General characteristics (as built)
- Class & type: Admiralty type flotilla leader
- Displacement: 1,580 long tons (1,610 t) (normal)
- Length: 332 ft 6 in (101.3 m) (o/a)
- Beam: 31 ft 9 in (9.7 m)
- Draught: 12 ft (3.7 m)
- Installed power: 4 × Yarrow boilers; 40,000 ihp (30,000 kW);
- Propulsion: 2 × steam engines; 2 × shafts;
- Speed: 36.5 knots (67.6 km/h; 42.0 mph)
- Range: 5,000 nmi (9,300 km; 5,800 mi) at 15 knots (28 km/h; 17 mph)
- Complement: 164–183
- Armament: 5 × single 4.7-inch (120 mm) guns; 1 × single 3 in (76 mm) AA guns; 2 × single 2-pdr (1.6 in (40 mm)) AA guns; 2 × triple 21 in (533 mm) torpedo tubes; 4 × chutes for depth charges;

= HMS Scott (1917) =

Admiralty type flotilla leader

HMS Scott was the lead ship of her class of flotilla leaders for the V- and W-class destroyers built during the First World War, and the class would unofficially be named after her. Completed in 1918, the ship was assigned to the Harwich Force and was sunk by either a naval mine or by a German submarine in August while escorting a convoy. The ship herself was the first to bear the name Scott and was named after Sir Walter Scott, 1st Baronet.

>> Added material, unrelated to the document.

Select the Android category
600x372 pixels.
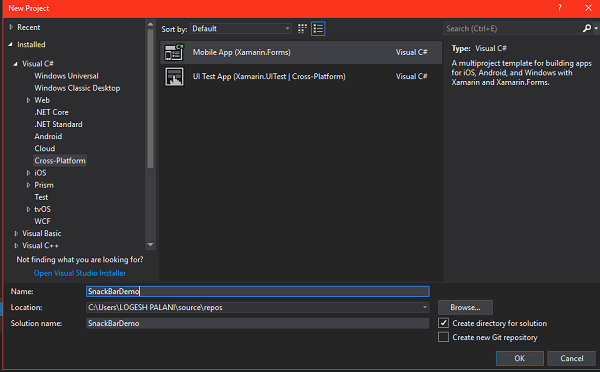[48, 136]
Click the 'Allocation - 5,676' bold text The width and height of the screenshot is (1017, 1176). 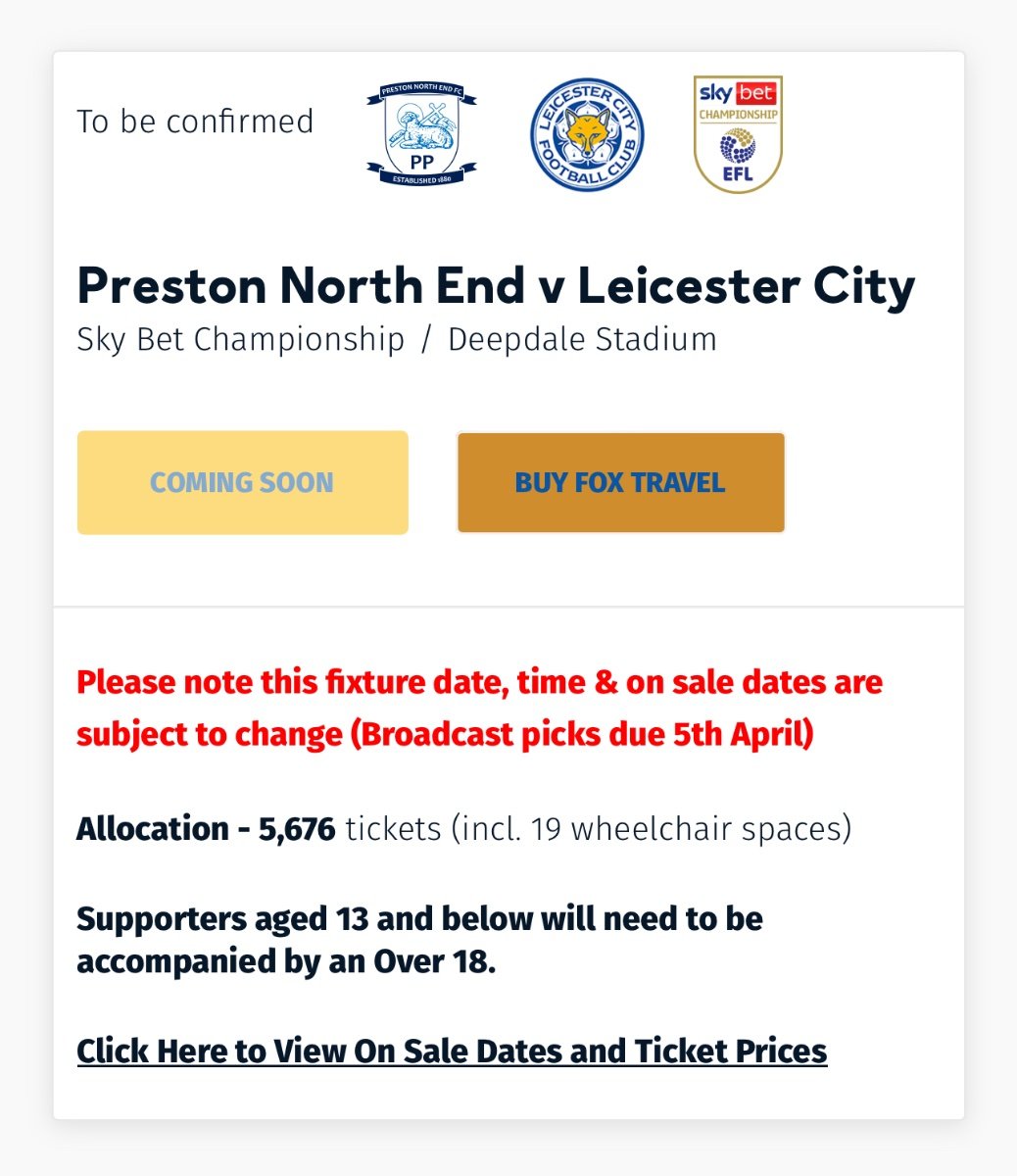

==Design and description==
The Admiralty type flotilla leaders were designed by the Director of Naval Construction to meet a requirement from Admiral Sir John Jellicoe, commander of the Grand Fleet, for a large flotilla leader with better seakeeping abilities than the Lightfoot-class. The ships had an overall length of 332 ft 6 in, a beam of 31 ft 9 in and a draught of 12 ft at deep load. They displaced 1580 LT at normal load. Their crew consisted of 188 officers and ratings. Scott was powered by two Parsons geared steam turbine sets, each driving one shaft, using steam provided by four Yarrow boilers. The turbines were rated at 40000 shp for a speed of 36.5 kn. When the ship ran her sea trials, she reached 35.8 kn from 46733 shp. The Admiralty type leaders carried enough fuel oil to give them a range of 5000 nmi at 15 kn.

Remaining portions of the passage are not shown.